A verbatim copy of all entries is the expected output.

• • • • • • •

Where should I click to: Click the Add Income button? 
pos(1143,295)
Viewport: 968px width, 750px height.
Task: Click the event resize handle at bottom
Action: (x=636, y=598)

• • • • • • •

§ SOLVED PROBLEM
Where should I click to: Click the Add Income button? 
pos(1143,295)
Viewport: 968px width, 750px height.
Task: Click the event resize handle at bottom
Action: (x=636, y=598)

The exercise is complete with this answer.